Further, we realized at TAMPA2 that the 16 Firefighter Life Safety Initiatives, as they stand, don’t clearly reflect the realities of wildland firefighting. More work must be done to specify a correlation, and if necessary, new initiatives added to the current 16 to be inclusive.
As a step toward better understanding and integration, the National Fallen Firefighters Foundation is working to be more involved with wildland trade shows and events, such as the 13th International Wildland Fire Safety Summit & 4th Human Dimensions of Wildland Fire in Boise, ID.
Panel discussions and presentations focused on an array of topics, including “Improving Risk Assessment through Fire Behaviors Analysis” and “Assessing Residential Wildfire Hazards and Wildland Fire Smoke Health Effects Research.” The NFFF also offered a session on Life Safety Initiative #13: Behavioral Health.

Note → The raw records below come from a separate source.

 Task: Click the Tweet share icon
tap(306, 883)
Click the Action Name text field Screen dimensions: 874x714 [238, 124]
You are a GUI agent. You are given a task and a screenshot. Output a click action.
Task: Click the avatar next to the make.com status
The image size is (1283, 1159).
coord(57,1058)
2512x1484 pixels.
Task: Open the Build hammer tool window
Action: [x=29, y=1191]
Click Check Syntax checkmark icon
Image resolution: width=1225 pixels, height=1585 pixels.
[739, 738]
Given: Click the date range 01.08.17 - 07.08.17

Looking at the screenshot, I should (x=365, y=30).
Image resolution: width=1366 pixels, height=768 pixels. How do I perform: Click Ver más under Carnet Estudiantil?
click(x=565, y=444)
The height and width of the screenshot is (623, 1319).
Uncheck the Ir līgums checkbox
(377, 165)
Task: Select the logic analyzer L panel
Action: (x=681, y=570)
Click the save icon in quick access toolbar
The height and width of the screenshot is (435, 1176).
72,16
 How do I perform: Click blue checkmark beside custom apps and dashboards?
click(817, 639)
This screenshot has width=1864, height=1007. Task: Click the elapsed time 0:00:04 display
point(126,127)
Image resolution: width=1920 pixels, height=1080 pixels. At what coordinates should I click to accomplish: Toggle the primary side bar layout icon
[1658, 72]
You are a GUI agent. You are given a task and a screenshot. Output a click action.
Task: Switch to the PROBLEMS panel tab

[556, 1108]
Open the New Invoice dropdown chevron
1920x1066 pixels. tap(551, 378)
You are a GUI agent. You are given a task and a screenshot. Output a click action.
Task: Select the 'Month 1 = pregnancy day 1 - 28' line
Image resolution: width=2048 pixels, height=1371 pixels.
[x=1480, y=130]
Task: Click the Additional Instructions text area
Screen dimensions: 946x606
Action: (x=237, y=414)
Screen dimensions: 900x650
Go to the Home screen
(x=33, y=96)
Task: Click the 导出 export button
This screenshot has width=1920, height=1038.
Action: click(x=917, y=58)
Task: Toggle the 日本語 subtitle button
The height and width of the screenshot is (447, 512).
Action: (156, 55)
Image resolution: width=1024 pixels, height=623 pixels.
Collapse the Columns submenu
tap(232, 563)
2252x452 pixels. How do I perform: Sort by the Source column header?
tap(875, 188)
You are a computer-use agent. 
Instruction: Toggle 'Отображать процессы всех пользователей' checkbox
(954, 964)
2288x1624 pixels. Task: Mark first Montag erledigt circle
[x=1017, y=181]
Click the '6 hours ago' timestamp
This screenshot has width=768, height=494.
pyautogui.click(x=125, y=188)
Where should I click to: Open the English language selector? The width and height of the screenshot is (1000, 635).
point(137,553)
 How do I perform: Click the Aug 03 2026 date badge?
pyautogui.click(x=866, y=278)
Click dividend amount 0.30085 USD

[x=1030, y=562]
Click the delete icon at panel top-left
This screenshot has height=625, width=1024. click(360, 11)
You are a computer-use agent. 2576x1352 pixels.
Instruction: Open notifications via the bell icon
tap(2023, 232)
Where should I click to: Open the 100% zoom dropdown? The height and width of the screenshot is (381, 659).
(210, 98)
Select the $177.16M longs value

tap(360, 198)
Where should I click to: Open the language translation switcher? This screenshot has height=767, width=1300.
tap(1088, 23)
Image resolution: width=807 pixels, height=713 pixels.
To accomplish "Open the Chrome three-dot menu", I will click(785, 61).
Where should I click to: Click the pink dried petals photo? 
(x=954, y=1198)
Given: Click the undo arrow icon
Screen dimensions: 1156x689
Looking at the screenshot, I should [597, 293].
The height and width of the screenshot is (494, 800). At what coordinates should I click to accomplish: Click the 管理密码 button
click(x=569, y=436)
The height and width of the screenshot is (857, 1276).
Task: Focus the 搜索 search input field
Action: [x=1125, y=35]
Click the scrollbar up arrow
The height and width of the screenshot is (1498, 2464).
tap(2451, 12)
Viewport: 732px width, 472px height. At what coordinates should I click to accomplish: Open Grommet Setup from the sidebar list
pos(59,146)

We all experience many of the same stressors, including crew cohesion, erratic schedules or concerns about health and safety. For those of us fighting fires in open spaces, these can be augmented and may require different approaches. Working in new and different areas of the country for months at a time is often part of the appeal of wildland firefighting. But being in unfamiliar territory, leaving our families for months at a time and being assigned to work with people we may not know can contribute to the pressure of the job. Proven resources for firefighters and their families to cope with and manage these stressors need to be a priority.